§ AIM OF THE EXERCISE
Return the lines of the data below in which the string "computer" occurs.
━━━━━━
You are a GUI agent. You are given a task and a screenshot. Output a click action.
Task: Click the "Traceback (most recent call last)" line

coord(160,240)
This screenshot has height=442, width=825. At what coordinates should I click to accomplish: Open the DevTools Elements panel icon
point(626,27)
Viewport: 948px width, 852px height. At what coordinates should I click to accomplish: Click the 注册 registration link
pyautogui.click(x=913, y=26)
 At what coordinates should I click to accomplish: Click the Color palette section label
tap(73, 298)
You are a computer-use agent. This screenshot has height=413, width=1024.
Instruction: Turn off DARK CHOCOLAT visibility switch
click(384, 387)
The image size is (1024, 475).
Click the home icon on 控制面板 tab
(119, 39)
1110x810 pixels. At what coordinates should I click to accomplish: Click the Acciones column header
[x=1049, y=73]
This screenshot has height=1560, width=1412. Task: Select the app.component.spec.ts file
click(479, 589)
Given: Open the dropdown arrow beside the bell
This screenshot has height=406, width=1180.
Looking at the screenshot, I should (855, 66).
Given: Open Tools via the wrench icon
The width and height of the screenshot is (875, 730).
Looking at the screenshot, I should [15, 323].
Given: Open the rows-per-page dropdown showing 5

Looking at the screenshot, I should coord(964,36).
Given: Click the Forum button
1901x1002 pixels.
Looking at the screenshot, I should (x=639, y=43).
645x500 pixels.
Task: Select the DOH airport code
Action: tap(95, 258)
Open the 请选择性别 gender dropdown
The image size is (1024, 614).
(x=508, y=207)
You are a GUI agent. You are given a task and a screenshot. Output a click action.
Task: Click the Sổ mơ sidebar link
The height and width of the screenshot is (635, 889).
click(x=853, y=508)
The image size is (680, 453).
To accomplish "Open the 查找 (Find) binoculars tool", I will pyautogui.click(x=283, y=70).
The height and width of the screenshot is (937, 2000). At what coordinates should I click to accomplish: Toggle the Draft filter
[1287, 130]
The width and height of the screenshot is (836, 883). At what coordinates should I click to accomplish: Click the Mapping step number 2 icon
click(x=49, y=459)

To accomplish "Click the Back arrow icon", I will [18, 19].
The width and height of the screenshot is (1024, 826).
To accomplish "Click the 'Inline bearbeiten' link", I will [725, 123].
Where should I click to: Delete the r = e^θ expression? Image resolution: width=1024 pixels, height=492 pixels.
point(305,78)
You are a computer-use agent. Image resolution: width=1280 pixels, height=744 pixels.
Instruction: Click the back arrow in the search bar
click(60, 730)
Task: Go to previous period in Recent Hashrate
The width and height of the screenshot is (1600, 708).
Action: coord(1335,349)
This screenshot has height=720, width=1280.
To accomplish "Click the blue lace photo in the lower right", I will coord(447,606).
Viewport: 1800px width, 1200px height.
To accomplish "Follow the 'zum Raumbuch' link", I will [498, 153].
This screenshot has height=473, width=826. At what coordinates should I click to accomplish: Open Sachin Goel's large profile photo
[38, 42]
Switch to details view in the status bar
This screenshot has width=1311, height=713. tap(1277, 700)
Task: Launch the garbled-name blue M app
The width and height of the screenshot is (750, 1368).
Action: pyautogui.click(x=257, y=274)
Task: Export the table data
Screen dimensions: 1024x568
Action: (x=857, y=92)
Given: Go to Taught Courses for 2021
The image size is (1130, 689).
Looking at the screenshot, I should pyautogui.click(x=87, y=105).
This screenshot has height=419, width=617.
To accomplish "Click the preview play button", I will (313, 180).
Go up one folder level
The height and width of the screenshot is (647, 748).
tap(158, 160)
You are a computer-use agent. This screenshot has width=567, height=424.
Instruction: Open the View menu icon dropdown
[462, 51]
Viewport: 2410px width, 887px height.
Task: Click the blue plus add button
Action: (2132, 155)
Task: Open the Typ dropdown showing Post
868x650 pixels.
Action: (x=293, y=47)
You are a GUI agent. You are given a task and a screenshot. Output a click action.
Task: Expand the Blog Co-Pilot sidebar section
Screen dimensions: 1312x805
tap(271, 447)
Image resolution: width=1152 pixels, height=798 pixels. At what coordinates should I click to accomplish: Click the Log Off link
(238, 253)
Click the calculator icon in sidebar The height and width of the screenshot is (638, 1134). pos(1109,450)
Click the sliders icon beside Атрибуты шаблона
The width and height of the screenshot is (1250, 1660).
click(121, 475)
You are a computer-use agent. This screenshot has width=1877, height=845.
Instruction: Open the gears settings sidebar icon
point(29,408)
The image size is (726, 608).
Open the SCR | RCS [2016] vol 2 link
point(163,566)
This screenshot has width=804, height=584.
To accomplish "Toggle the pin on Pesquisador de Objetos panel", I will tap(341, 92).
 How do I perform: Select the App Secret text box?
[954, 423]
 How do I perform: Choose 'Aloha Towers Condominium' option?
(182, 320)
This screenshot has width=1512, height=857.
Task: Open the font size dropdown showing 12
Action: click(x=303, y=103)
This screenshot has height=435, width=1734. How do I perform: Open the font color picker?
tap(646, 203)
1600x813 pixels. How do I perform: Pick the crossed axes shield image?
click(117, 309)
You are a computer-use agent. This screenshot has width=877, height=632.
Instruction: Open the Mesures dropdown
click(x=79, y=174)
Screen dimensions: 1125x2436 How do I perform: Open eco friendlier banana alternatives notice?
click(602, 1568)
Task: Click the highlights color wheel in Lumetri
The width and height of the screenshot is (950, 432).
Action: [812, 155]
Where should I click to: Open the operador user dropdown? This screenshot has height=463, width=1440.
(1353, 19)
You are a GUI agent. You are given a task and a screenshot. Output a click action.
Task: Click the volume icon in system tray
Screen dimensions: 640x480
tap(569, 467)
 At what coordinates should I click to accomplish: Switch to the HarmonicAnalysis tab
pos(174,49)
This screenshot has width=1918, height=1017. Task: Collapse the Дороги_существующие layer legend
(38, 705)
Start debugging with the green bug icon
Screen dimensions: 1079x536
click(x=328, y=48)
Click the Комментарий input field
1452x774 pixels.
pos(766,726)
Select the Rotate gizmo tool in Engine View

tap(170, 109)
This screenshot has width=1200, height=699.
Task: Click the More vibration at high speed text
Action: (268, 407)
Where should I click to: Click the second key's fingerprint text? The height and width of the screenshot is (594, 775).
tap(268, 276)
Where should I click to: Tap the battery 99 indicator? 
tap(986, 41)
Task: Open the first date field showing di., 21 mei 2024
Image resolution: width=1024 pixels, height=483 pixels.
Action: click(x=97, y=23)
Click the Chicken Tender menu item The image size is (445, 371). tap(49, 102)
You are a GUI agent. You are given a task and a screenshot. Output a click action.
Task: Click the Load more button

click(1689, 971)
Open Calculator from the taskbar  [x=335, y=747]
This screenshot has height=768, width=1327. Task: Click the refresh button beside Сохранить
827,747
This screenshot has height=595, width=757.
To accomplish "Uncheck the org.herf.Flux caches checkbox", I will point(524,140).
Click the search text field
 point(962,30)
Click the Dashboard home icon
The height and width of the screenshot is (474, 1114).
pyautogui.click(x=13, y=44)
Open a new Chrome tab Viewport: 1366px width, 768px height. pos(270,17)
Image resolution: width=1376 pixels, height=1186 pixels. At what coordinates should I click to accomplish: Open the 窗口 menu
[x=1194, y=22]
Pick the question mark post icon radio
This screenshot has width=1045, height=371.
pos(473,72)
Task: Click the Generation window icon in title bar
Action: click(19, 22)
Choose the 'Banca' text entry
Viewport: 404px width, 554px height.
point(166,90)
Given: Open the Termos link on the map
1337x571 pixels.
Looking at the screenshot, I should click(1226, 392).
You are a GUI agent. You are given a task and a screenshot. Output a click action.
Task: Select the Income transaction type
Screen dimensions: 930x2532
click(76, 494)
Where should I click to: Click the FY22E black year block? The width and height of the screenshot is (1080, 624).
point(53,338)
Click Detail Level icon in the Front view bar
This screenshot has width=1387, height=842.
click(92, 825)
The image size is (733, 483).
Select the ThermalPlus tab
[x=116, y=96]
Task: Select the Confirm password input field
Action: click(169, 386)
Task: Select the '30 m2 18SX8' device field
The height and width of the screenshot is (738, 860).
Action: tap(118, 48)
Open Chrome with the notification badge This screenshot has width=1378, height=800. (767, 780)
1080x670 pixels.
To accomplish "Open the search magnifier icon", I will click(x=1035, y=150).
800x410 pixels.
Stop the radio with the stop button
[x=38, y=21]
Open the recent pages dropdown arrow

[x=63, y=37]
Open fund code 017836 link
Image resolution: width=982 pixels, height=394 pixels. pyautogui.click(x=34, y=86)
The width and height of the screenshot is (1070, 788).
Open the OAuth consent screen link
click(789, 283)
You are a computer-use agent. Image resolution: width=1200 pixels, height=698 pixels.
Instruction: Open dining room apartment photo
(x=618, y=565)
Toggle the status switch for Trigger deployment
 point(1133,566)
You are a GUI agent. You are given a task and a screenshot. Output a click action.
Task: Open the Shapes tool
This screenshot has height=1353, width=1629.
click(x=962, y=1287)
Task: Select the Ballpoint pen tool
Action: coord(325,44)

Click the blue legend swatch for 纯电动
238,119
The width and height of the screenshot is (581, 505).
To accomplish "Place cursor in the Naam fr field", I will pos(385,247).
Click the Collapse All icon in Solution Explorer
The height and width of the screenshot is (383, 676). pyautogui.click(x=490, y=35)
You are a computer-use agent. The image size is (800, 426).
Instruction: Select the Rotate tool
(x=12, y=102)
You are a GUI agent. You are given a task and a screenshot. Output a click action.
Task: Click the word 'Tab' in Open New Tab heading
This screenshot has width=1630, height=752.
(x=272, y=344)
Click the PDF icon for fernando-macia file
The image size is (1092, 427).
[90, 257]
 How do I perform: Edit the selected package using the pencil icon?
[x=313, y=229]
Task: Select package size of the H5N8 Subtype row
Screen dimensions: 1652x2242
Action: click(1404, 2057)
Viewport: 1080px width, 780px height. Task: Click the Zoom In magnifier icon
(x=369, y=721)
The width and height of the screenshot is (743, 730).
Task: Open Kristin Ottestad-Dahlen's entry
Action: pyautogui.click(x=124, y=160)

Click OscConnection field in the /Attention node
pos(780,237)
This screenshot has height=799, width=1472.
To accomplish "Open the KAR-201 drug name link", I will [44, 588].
━━━━━━
§ RESULT FOR THIS TASK
You are a computer-use agent. This screenshot has height=413, width=1024.
You are a computer-use agent. Image resolution: width=1280 pixels, height=744 pixels.
You are a computer-use agent. This screenshot has width=567, height=424.
You are a computer-use agent. This screenshot has width=1877, height=845.
You are a computer-use agent. This screenshot has width=877, height=632.
You are a computer-use agent. Image resolution: width=1200 pixels, height=698 pixels.
You are a computer-use agent. The image size is (800, 426).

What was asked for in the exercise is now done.